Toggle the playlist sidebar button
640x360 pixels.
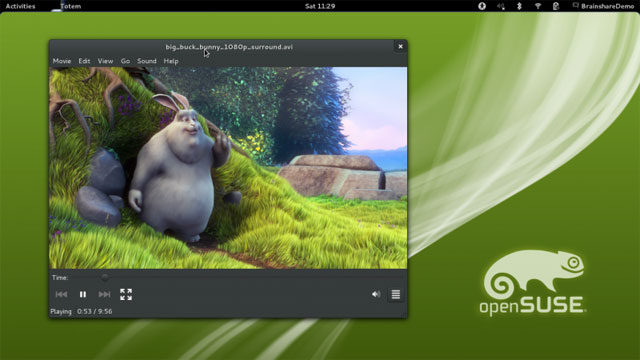(x=396, y=294)
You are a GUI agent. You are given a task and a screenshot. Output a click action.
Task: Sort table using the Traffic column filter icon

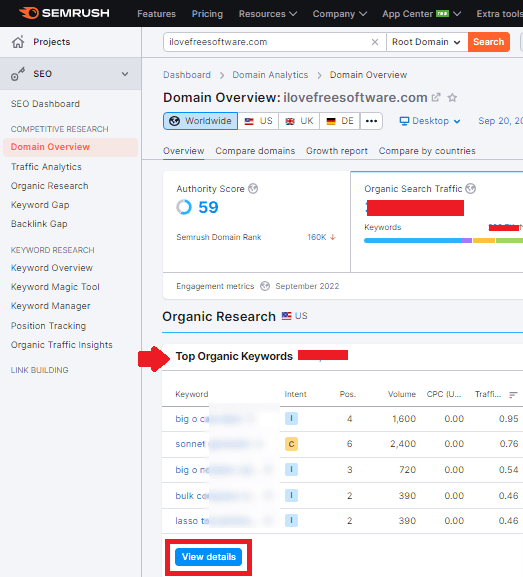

· · · · ·

◆ **WHAT YOU SHOULD DO**: Pick up at the line that holds "You are a GUI" and restate each line, word for word, through the last line of the entries. Include both end lines but none of the pictures.

◆ **WRITTEN ANSWER**:
You are a GUI agent. You are given a task and a screenshot. Output a click action.
Task: Sort table using the Traffic column filter icon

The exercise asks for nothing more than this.